This was done, because the Emmons County Board of Equalization told the state “no, you do it” when initially told that local property valuations had to increase.

The State Tax Commissioner signed and dated this notice September 29th, 2015 – only 13 days before all local finalized budgets are statutorily required by law to be submitted to the county auditor.

Tax Equilization Letter

These large, round, and arbitrary increases have no basis in statistical reality – other than the opinion of the State Board of Equalization which does not think that Emmons County’s staff has done its job for many years and needs to be dictated to by the state to make huge changes.

All of this clearly violates the North Dakota Taxpayer Bill of Rights as posted on the Tax Department’s website (http://www.nd.gov/tax/genpubs/bill-of-rights.pdf) which distinctly reads:

“The assessor must notify the property owner whenever the total true and full valuation is increased more than 10 percent over the last assessment. The notice must be delivered in writing to the property owner, mailed in writing to the property owner’s last-known address, or provided to the property owner by electronic mail directed with verification of receipt to an electronic mail address at which the property owner has consented to receive notice. Delivery of the notice must be completed at least 15 days before the meeting of the local board of equalization. The notice must provide the true and full values used by the assessor to make the assessment and the dates, times, and locations of both the local and county boards of equalization meetings.”

ND Taxpayer Bill of Rights for Property Taxes

Because the Emmons County Board of Equalization refused to increase valuations, and the state declared that these valuation increases must be imposed on 2015 taxes, property taxpayers were not given proper notice of the increases.

============================================================

# TASK INSTRUCTIONS
1. Answer these questions about the Emmons County property valuation text:
(a) On what date did the State Tax Commissioner sign the notice?
(b) By how much must the total true and full valuation rise over the last assessment before the assessor has to notify the property owner?
(c) How many days before the local board of equalization meeting must delivery of that notice be completed?
2. Proceed with the text on the Emmons County property valuation increases, continuing from its final sentence.
The listing that comes next plays no part in this work.

# GIVEN DATA
============================================================

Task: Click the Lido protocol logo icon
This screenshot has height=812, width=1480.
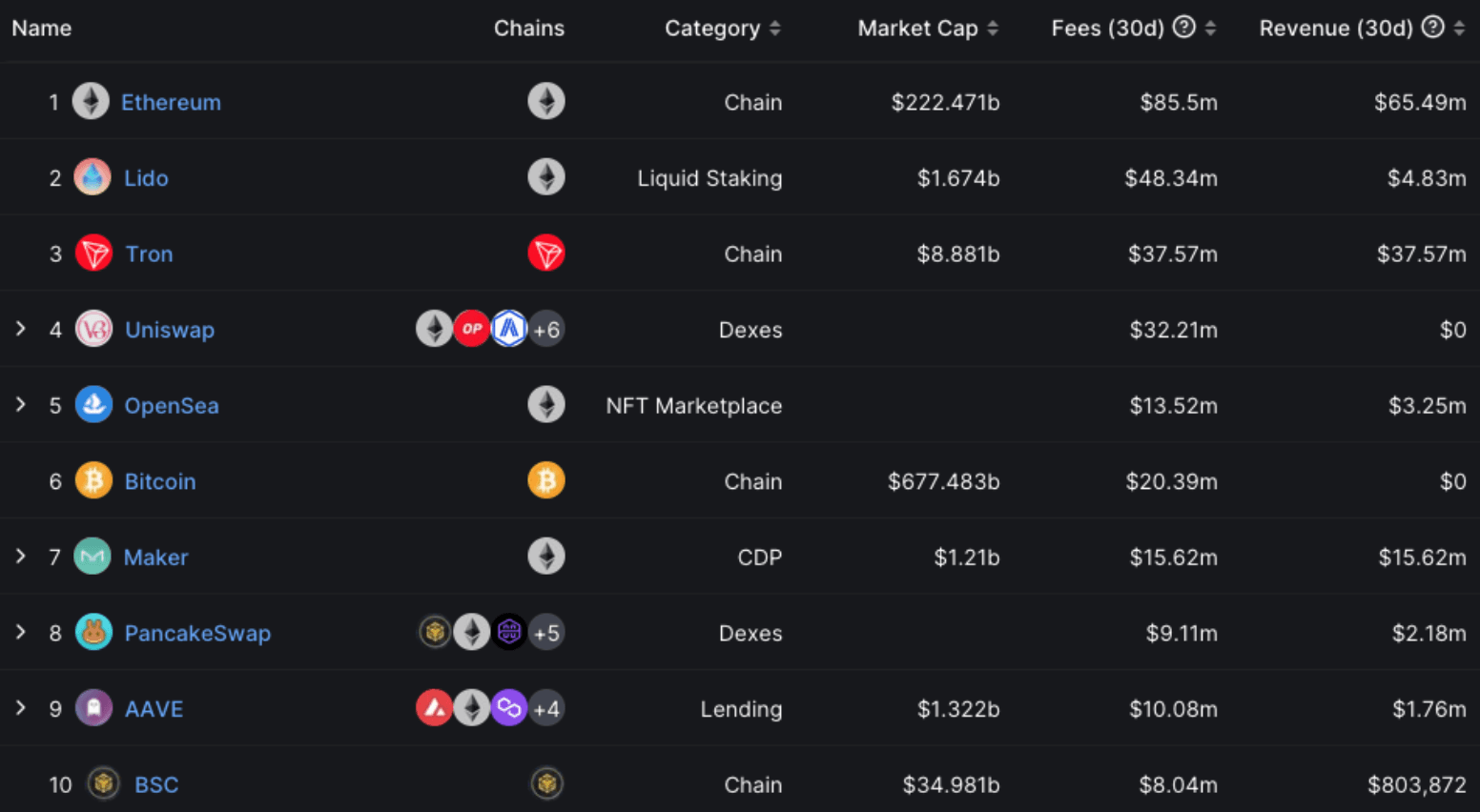Action: pyautogui.click(x=92, y=177)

============================================================

# ANSWERS PROVIDED
1.
(a) September 29th, 2015
(b) More than 10 percent
(c) At least 15 days

2.
The State Board of Equalization violated its own posted “Taxpayer Bill of Rights” with this action – and deprived every property taxpayer in Emmons County of their right to appeal before the changes go into place.

Now, the State Tax Commissioner stated on the Joel Heitkamp show on October 15th, 2015 that taxpayers will have two years to challenge these increases. This is irrelevant because they will still be required to pay the taxes, then try to come back and get refunds. The problem is – the money will already be spent on local budgets.

If this were to only affect a few taxpayers, it would not be an issue. However, since it affects the entire county, it affects everything at every level of government in the county.

Is the State Board of Equalization going to refund every taxpayer that will over-pay their property taxes because of this? No, they can’t without legislative authority to do so – which can’t come until the 2017 legislature meets – which means there will be two tax years of refunds to calculate.

The easy solution would be for the State Board of Equalization to allow Emmons County to do exactly what it allowed the City of Mandan to do – take 3 years to manually reassess all property.

Another solution would be for the state to pay property assessors from around the state to go into Emmons county and rapidly assess every property – and allow taxpayers to use the usual process next year to challenge the findings.

If neither of these moves are taken, the Emmons County Commissioners should immediately sue the state of North Dakota for being treated differently than the City of Mandan.

Furthermore, if the county implements the edict of the state, an intrepid attorney should investigate the possibility of a class action lawsuit by every property owner in Emmons County against the state of North Dakota relating to the violation of the state’s own notification laws and taxpayer protections cited on the tax department's website..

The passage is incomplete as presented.